He repudiated for his people this doctrine of a political balance between different sections of the Union.

It is not,” he contended, “of Southern growth. We advocate the annexation of Texas as a ‘great national measure;’ we saw in it the extension of the principles intrusted to our care. And if, in the progress of the question, it assumed a sectional hue, the coloring came from the opposition that it met; an opposition based not upon a showing of the injury it would bring to them, but upon the supposition that benefits would be obtained by us.”

In referring to the support which the administration might expect in the event of war with England, Mr. Davis eloquently vindicated the loyalty of Mississippi. His State was fortunate in her champion. On this theme never once did he utter an uncertain note. As here, in his first speech in Congress, so, on every future occasion, in or out of that body-whenever and wherever slander might seek to sully her fame-she relied with a confidence never disappointed that he would vindicate her honor. In the course of this speech he said: [232]

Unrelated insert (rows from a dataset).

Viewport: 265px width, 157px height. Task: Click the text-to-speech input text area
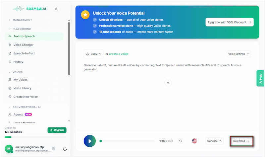tap(167, 67)
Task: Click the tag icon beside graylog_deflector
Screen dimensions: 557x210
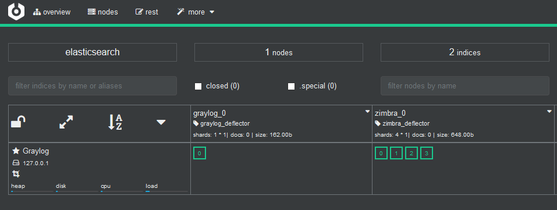Action: point(196,124)
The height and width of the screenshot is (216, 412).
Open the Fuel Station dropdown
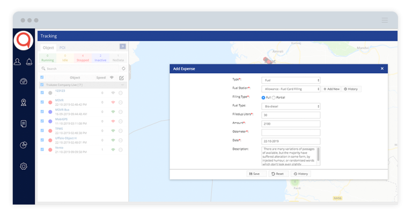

Though this Government has done nothing adequate to the defence of Mississippi, though by war she has much to lose and nothing to gain; yet she is willing to encounter it, if necessary, to maintain our right in Oregon. Her Legislature has recently so resolved, and her Governor, in a late message, says: ‘If war come to us it will bring blight and desolation; yet we are ready for the crisis.’ Sir, could there be a higher obligation on the representative of such a people than to restrain excitement-than to oppose a policy that threatens an unnecessary war? . . .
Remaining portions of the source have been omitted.